WPS explained its reasoning in response to a comment on the draft of L36839. “Often, non-accredited people are billing the federal government for services, and sleep studies are a major issue reported by [the Office of Inspector General, OIG] and law enforcement. The policy seeks to clarify which services qualify as sleep studies, what providers can order and perform them, and seeks to more clearly define home sleep testing.”
In 2013, the OIG reported that Medicare paid nearly $17 million for questionable polysomnography services.
Kuhn, of the MHA, sees patient care as the bottom line.
“If the Medicare program is about anything it’s about appropriate transitions because appropriate transitions makes sure you have appropriate access to care for Medicare beneficiaries,” he says. “And the times that they put in place here for people to get accreditation is just too short and very problematic and is creating breaks in services.”
The MHA is petitioning WPS to postpone the enforcement of the policy until more sleep centers can get caught up.
Rose Rimler is associate editor of Sleep Review.
States that are not included in WPS (Medicare part B)regarding Polysomnography from the LCD, are still being included in the requirement.
This is confusing and should be clarified.
There were only 5 states mentioned in the LCD that this effected, but is appears that WPS is applying it to all states without notice to the states, even though they were not included in the revision.
Sounds like Tom Price / Tru.p deregulation to me…wooohoooo
There is a huge business opportunity for sleep labs across the nation screening Medicare personnel for insomnia. There is no way that this population of “professionals” does not stay up all night dreaming of things that they can add to the already busy schedules of the real professionals taking care of the Medicare patients that they serve. This is has gotten and will continue to get more ridiculous. Enough already!
Hey Trumpland – are we winning yet?
Sleep Labs are for diagnosing mostly Sleep Apnea disorders. Insomnia? don’t think so
$17 mmmmmmmiiiiiillllliiiiiioooonnnn dollars. All at hospital sleep labs who billed both 95810 and 95811 for split nights. Oig report states 80% fraud / irregular billing found in hospital sleep labs.

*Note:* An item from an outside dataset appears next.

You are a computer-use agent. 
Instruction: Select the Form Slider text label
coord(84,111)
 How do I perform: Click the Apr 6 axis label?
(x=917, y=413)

Solution: oig/CMS goes on witch Hunt at all independent idtf sleep labs. You know, the other people who work hard to keep their doors open and do not possess a team of 25 lawyers to welcome 3 the oig inspectors. Oh look Ivan, no BMI in this one… Fraud.

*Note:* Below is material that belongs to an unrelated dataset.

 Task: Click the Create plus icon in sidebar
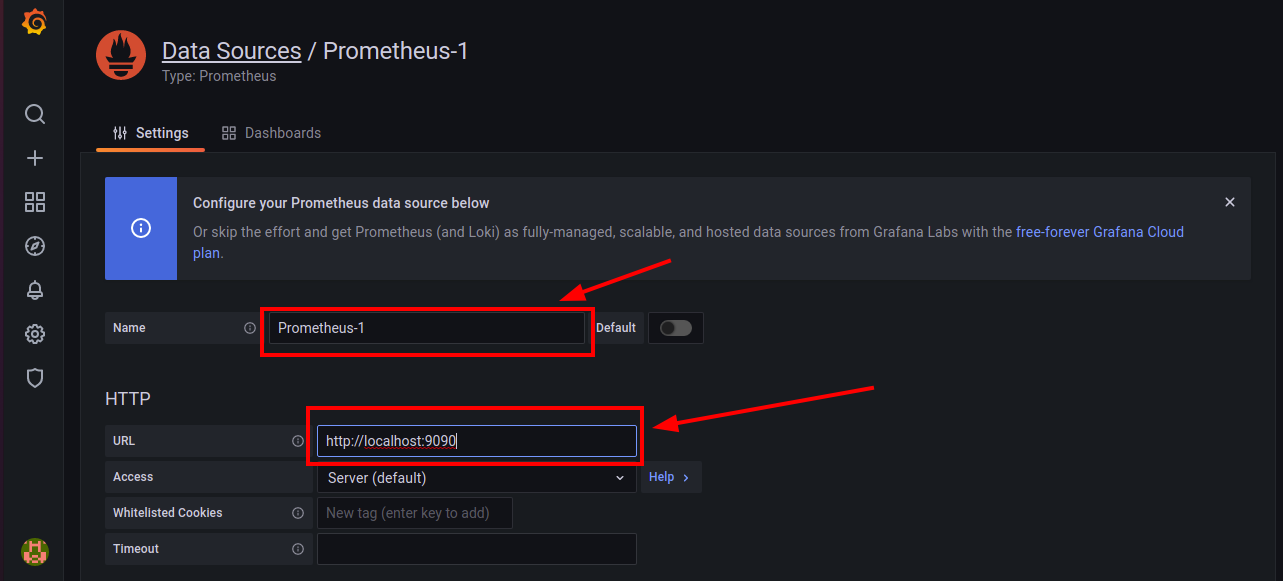pyautogui.click(x=35, y=158)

Hello- I have a question and I am not sure who or where I can go to get an answer so I am just throwing this out here to start! If a physician wants a patient to have a sleep study in the clinic overnight a sleep center, the doctor provides a prescription as well as all pertinent clinical justification, the sleep center requests a prior authorization and it gets denied as “Not Medically Necessary” Even though the patient has all the co morbidities required. So the provider still has tha sleep center preform the study even though the prior Auth was denied, The study is complete and the patient is diagnosed with SEVERE obstructive sleep apnea so now a prior authorization is submitted for the Cpap equipment and the insurance company provides an authorization for the patient to obtain the equipment for treatment of the sleep apnea. My question is, How can the deny the outpatient procedure BUT will pay for the treatment that was deemed necessary with the justification from the sleep study the would not and will not pay for as they are still stating it is not medically necessary! Has anyone ever ran into this scenario?
Did you appeal the denial? If the patient met qualifications and the health plan is not following CMS guidelines you can get that overturned quite easily. Only if it’s a commercial and/or self-funded policy with special carve-outs and exclusions do CMS guidelines not apply.
Can a private party own a sleep lab? Can a dentist own a sleep lab?
If the sleep study service is covered by a contracted provider, is the accreditation in the name of the contracted service or the hospital based provider?